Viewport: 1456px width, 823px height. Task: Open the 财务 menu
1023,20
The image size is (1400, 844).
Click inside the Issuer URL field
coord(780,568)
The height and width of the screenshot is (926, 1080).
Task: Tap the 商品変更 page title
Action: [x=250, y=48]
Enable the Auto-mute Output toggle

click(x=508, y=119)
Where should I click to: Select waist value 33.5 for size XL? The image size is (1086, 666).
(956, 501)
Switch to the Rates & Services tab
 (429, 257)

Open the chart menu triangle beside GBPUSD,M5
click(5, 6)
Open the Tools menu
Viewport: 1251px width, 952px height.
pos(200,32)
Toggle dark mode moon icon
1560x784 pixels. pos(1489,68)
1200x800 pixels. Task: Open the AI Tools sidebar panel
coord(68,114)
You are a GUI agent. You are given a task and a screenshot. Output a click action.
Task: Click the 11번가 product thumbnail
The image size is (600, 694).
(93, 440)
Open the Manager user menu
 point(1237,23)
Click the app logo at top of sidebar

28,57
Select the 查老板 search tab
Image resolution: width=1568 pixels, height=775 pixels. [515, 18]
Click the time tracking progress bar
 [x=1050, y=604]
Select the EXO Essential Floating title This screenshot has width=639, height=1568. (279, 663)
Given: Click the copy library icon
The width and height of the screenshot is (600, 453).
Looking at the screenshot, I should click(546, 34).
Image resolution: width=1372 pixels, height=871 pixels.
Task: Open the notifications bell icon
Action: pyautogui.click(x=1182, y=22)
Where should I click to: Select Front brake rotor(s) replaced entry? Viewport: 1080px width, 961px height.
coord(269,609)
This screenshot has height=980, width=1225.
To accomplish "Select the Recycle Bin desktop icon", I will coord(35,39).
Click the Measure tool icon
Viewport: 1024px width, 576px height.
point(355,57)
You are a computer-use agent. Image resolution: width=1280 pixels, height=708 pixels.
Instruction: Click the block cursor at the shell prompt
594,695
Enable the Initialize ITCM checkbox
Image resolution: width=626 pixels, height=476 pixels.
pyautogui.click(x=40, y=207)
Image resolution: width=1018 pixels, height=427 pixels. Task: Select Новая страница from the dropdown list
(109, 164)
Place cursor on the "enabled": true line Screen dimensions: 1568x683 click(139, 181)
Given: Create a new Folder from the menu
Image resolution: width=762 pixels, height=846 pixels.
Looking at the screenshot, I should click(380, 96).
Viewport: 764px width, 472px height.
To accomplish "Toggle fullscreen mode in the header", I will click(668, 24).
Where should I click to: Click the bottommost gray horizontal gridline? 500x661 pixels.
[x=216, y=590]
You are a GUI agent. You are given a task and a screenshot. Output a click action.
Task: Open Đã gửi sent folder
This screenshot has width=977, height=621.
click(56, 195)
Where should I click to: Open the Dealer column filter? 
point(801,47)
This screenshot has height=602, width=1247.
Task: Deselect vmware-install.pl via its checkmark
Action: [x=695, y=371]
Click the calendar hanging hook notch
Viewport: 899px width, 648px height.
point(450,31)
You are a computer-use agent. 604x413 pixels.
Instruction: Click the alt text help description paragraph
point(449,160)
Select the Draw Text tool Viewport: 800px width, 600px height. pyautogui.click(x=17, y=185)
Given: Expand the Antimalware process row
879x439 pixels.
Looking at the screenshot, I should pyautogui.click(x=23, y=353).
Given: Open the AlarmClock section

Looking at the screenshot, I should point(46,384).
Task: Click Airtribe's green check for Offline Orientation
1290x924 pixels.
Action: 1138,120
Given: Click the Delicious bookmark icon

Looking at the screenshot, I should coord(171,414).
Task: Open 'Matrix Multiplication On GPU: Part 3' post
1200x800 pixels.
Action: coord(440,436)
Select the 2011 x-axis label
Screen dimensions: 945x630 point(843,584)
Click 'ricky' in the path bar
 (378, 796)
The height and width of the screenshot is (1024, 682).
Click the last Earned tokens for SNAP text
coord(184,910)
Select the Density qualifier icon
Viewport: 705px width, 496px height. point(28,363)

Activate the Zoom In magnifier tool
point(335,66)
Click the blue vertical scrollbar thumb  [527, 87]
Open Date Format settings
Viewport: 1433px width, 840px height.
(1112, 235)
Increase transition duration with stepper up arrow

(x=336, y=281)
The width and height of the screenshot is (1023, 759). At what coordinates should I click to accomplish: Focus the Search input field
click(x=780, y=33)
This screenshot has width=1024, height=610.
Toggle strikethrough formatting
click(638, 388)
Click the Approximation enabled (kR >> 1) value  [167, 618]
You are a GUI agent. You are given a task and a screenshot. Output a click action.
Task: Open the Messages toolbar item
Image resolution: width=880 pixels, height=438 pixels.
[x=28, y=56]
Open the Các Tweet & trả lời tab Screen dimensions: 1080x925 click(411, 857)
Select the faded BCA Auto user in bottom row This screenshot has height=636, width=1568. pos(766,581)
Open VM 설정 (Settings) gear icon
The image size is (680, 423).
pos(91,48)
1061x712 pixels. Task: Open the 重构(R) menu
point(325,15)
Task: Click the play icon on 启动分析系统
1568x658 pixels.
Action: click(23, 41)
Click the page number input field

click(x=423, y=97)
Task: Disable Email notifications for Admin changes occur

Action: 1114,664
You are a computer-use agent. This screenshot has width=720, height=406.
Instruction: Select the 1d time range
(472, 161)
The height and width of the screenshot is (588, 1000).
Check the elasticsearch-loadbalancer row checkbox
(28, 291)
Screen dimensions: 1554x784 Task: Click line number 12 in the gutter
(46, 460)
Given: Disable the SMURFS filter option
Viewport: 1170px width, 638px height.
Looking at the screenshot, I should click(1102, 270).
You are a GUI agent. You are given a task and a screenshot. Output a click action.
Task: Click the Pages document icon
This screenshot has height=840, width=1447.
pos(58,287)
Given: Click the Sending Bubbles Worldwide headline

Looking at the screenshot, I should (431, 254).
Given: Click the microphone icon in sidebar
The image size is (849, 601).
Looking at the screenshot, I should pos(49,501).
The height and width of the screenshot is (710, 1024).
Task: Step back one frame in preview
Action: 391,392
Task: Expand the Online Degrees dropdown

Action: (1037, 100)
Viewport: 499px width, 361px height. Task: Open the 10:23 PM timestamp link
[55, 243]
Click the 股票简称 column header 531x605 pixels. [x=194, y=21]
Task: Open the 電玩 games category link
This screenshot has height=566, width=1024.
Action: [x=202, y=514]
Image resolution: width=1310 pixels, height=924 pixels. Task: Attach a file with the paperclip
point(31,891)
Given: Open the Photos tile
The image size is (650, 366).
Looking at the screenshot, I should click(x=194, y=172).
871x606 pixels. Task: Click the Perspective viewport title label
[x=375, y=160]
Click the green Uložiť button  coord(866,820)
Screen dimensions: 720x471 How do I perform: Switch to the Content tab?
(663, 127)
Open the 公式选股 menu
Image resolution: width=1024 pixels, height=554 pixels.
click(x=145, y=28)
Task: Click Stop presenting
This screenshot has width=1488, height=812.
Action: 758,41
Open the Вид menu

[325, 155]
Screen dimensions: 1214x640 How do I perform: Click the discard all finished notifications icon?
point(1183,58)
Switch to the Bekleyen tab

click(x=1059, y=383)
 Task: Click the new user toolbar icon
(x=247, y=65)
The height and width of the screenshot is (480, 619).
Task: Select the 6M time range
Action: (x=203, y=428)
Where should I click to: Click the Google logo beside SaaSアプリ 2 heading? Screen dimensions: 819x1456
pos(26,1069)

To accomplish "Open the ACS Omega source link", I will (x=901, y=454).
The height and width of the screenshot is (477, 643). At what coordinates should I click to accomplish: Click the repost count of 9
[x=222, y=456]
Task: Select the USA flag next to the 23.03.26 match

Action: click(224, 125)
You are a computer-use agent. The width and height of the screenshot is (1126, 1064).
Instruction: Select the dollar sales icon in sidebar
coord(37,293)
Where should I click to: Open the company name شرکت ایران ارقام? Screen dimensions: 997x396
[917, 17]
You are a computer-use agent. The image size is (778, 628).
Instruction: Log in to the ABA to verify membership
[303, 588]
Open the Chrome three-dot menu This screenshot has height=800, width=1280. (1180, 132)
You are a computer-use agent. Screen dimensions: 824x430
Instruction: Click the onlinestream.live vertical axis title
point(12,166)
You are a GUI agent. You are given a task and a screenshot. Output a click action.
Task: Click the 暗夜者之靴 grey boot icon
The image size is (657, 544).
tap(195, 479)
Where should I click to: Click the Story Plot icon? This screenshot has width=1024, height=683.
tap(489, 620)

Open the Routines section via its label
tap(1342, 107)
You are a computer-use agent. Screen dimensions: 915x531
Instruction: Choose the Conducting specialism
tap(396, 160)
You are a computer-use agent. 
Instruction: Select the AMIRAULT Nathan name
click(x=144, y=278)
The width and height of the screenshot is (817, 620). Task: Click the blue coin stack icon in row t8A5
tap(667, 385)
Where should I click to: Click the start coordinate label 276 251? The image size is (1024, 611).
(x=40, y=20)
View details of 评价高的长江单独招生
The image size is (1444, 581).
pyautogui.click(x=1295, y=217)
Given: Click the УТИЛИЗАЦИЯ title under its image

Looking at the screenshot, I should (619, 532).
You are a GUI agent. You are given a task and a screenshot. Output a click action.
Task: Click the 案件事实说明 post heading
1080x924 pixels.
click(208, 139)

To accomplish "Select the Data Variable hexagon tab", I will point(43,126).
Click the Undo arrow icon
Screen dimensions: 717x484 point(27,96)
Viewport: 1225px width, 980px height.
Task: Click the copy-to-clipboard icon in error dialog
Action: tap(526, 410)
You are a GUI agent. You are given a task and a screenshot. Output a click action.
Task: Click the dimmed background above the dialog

Task requirements: Which lines above include the word "enabled"? Pick them out and copy them.

Task solution:
Place cursor on the "enabled": true line Screen dimensions: 1568x683 click(139, 181)
Click the Approximation enabled (kR >> 1) value  [167, 618]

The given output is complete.